File spoon-archives/method-and-theory.archive/method-and-theory_1999/method-and-theory.9904, message 113


Date: Wed, 28 Apr 1999 11:01:44 -0400 (EDT)
Subject: Re: Fantastic Rationalists and eXistenZ




On Wed, 28 Apr 1999, ken wrote:

> Dreaming (fantasy) is the support for any possible vision of 
> reality that one might have.  If you accept that the idea of 
> dialectic makes sense (ie. the interaction between the subject 
> and the object changes both) then you never quite reach the 
> point of being able to say "what you see is what you get."

I don't get this.  As far as I understand it, dialectical thinking is
precisely "you see what you get" with the understanding that there is
always something more that you cannot/have not yet seen.  This does not
mean, however, as you seem to be suggesting, that because we cannot see it
we do not invest in or work with what we can see.  Again, the point I seem
to constantly be harping on (sorry!) is that not everything is thrown up
in the air.  Critique works with what we can see precisely for the
opportunity to reveal/access that which we have not yet seen.
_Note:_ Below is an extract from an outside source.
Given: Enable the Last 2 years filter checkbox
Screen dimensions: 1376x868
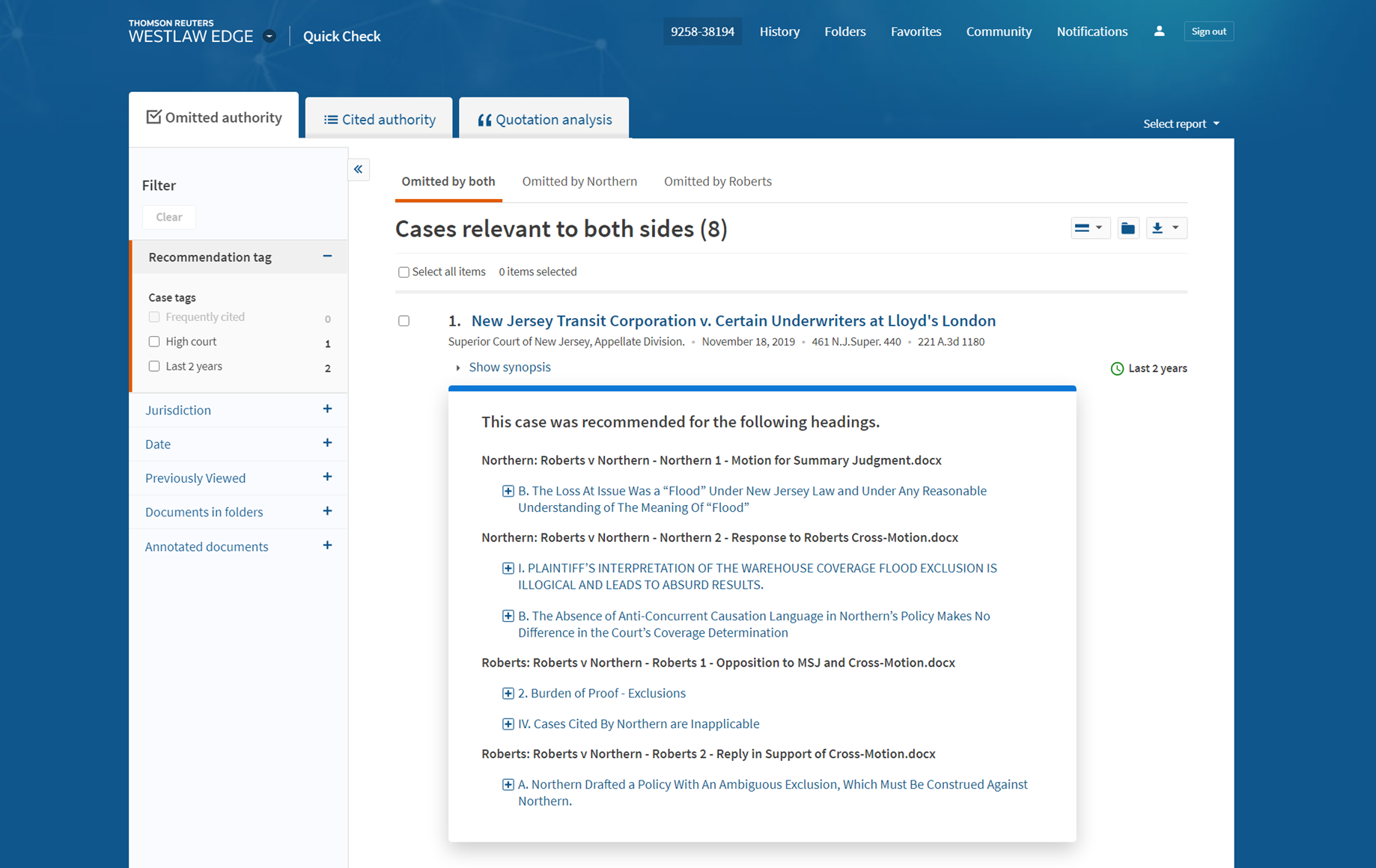Looking at the screenshot, I should pyautogui.click(x=154, y=367).
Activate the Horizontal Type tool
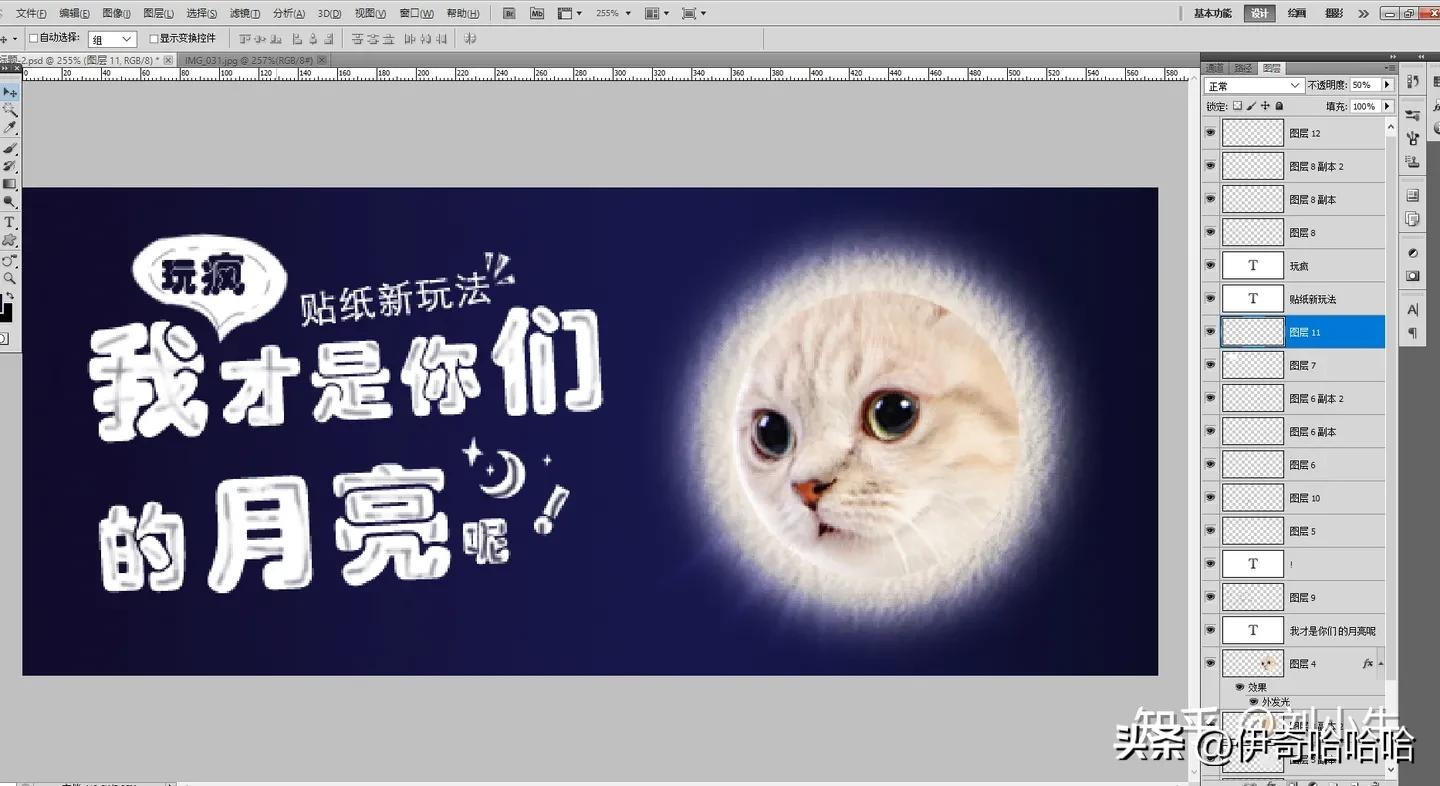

> Language is probably one of the only ways to achieve 
> understanding.

Yes, but language is not *the* only way.  Language, particularly among
language-loving, jargon obsessed academics enjoys some privelege, but
there are also other ways to achieve understanding.  I take Adorno's
aesthetic theory on this, or even Gadamer's Bildung and Erlebnis (which
also has a nice echo in the eXistenZ flick which you reviewed below -
albeit as a critique of the problems of knowing through experience).  I
guess my problem with the focus on language is that it doesn't seem to
be willing to take a risk.  I mean sure, all critique or forms of
knowing is going to be partial, but focusing solely on language seems to
have a smug air to it in a "you can't pin me down" kind of way.  It is
this which will probably always draw the line in the sand between the
semioticians/Lacanians and other theorists.  








Warning: talkin' about eXistenZ (the movie)

I'm curious to see/hear how people respond to this movie as opposed to
Crash, Videodrone, Scanners and the rest of the Cronenberg corpus.  I saw
the movie last night and although I enjoyed it (he is just a brilliant
filmmaker in my opinion) I found it less compelling/disorienting than
most of his work.  I mean, it felt strangely literal to me in a "look
what can happen kiddies" kind of way.  Also the language references were
just a little heavy-handed weren't they? eXistenZ, Transcendenz (sp?)?
Felt like Philosophy 100.  The body/machine motif, or more appropriately
the technologising of the body and the organicising of the machine, is an
interesting idea worth exploring but he didn't even push these limits
beyond the grotesque visuals (as you note Ken).  Even the "sexed" organ of
the bioport is literal.  I like to work when I see a movie, or at least
expect to work when I go to see a movie made by someone I consider to be
an intelligent filmmaker like Cronenberg (otherwise I don't set my
expectations very high) but eXistenZ was a let down in this respect.  I
felt spoon-fed.  Don't get me wrong, I still enjoyed the film and would
recommend it, but I was looking for something that would disorient me
rather than reiterate what most of the technophobes out there are already
prophecising.



Sadly oriented, or sad to be oriented,

Tanja


P.S. Beyond my overall downer of a response to the film I'd be glad to
join in a discussion of its finer points.  I suspect there is much to be
mined as a few individual scenes and motifs did prove to be compelling.